On se demande pourquoi le même avis n’a pas été proféré aux États-Unis, à la Chine
et à la Russie.
18.14.
Le préambule du statut du TPIR stipule que «dans les circonstances particulières
qui règnent au Rwanda, des poursuites contre les personnes présumées responsables
d’actes de génocide ou d’autres violations graves du droit international humanitaire
[...] contribueraient au processus de réconciliation nationale ainsi qu’au rétablissement
et au maintien de la paix[14].»
Comme pour le TPIY, le Tribunal avait pour mandat de juger des personnes accusées
de génocide et de crimes contre l’humanité. Mais contrairement au tribunal instauré
pour l’ex-Yougoslavie, le Tribunal du Rwanda se limitait seulement aux crimes
commis durant l’année 1994, ce qui empêche de poursuivre ceux qui avaient
planifié le génocide avant 1994 — les Hutu et leurs alliés — et
ceux qui ont commis de nombreux crimes contre l’humanité et d’autres graves atteintes
aux droits de l’homme en 1995 ou après, qu’ils soient Hutu ou Tutsi.

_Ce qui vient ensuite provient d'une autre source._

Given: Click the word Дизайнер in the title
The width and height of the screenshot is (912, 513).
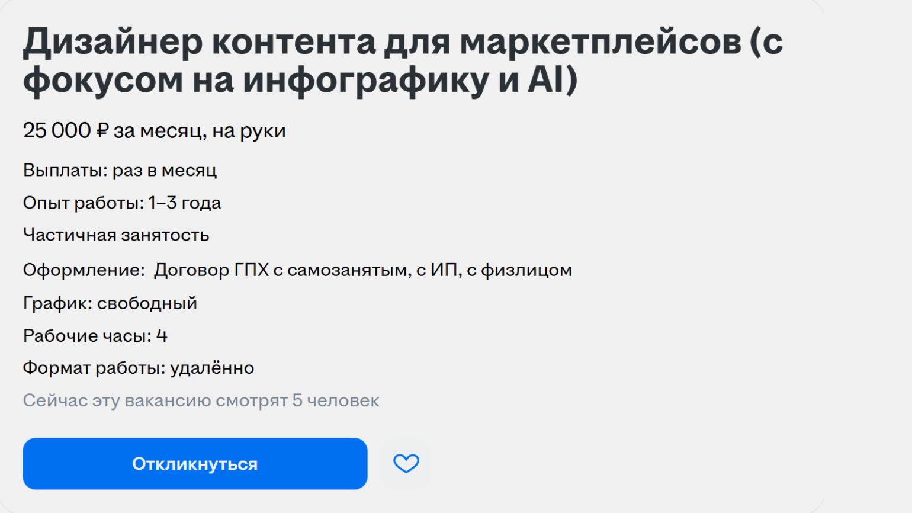Looking at the screenshot, I should [x=113, y=42].
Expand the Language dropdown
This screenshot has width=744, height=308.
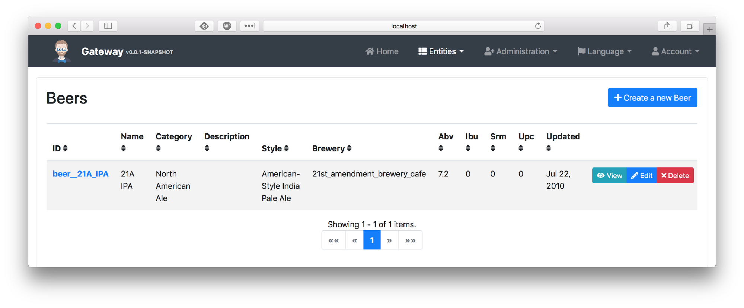[x=604, y=51]
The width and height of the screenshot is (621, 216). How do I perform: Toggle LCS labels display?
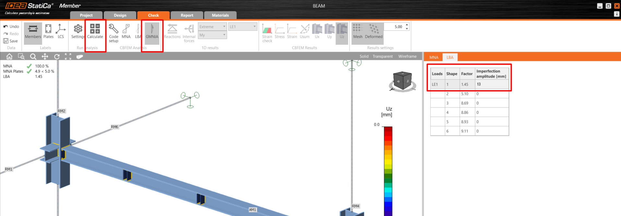click(x=61, y=32)
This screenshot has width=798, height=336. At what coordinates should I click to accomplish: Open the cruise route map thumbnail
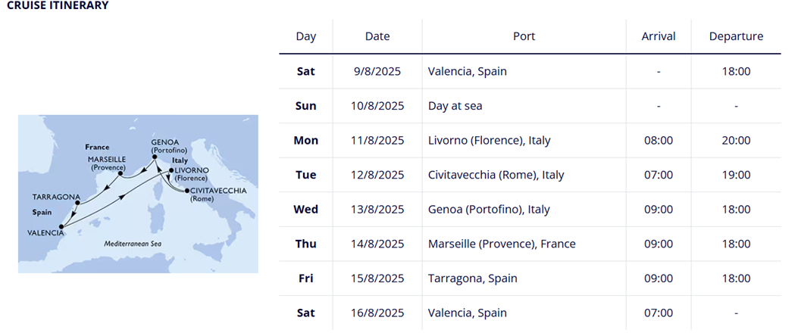point(138,194)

Bien
que cette limitation regrettable semble au moins avoir été appliquée uniformément,
dans la pratique elle est perçue avec méfiance par les Hutu comme une décision
tendancieuse en faveur du gouvernement, perception qui est renforcée par la concentration
exclusive du Tribunal sur les crimes commis par certains Hutu durant le génocide.
Cette perception d’injustice constitue un obstacle majeur au processus de réconciliation
auquel aspire le gouvernement et dont le pays a tant besoin.
18.15.
Les ressources du TPIR posaient également problème. Au début de 1998,
le procureur adjoint fit observer que la cour ne disposait que de 50 investigateurs,
alors que pour le Tribunal de Nuremberg[15],
2 000 investigateurs avaient été rendus disponibles. La même année,
Amnistie Internationale a enquêté sur le travail du Tribunal en se référant aux
meilleures pratiques et normes internationales. Consciente des «énormes obstacles
auxquels il faisait face en créant à partir de rien le processus judiciaire»,
Amnistie Internationale constata trois ans plus tard que le peu d’expérience dans
l’administration de la justice a conduit à l’inefficacité et à la confusion, à
des délais inacceptables et, dans un cas au moins, à une atteinte grave à la confidentialité
de l’information[16].
Dans le même ordre d’idées, David Scheffer, ambassadeur itinérant des États-Unis
pour les questions relatives aux crimes de guerre, constata que «les préliminaires
inutilement longs […] ont terni la crédibilité du Tribunal et créent d’importantes
difficultés au gouvernement du Rwanda qui cherche à promouvoir la réconciliation
et qui a à sa propre charge quelque 130 000 cas de suspects à traiter[17].»
18.16.
Les procureurs du TPIR n’ont jamais défini de stratégie claire pour leur
travail. Au début, les gouvernements étrangers livraient les suspects qu’ils avaient
arrêtés, mais qu’ils ne voulaient pas poursuivre et qui devinrent le centre d’attention
du Tribunal. Au lieu de développer une politique cohérente visant à juger les
instigateurs politiques et militaires du génocide, les procureurs s’occupaient
des cas d’importance locale qui leur avaient été confiés. Mais le Tribunal a également
fait face à une résistance inattendue de la part des États africains pour ce qui
était de détenir d’importants suspects sous leur juridiction. Ces deux problèmes
ont commencé à s’améliorer en 1997 quand l’OUA pressa ses membres de collaborer
avec le Tribunal, tandis que les procureurs décidèrent finalement de poursuivre
des responsables de haut niveau.
18.17.
Le fait que le Tribunal a traité si peu de cas a également continué de
lui poser des problèmes. Contrairement aux attentes du gouvernement rwandais,
dès le départ on ne s’attendait pas réellement à ce que le Tribunal juge plus
d’une vingtaine de suspects par an; après tout, 24 accusés seulement avaient
été nommés au procès de Nuremberg[18].
Les audiences formelles du TPIR commencèrent seulement en novembre 1995;
son premier acte d’accusation contre huit personnes non nommées impliquées dans
des massacres fut signé un mois plus tard[19].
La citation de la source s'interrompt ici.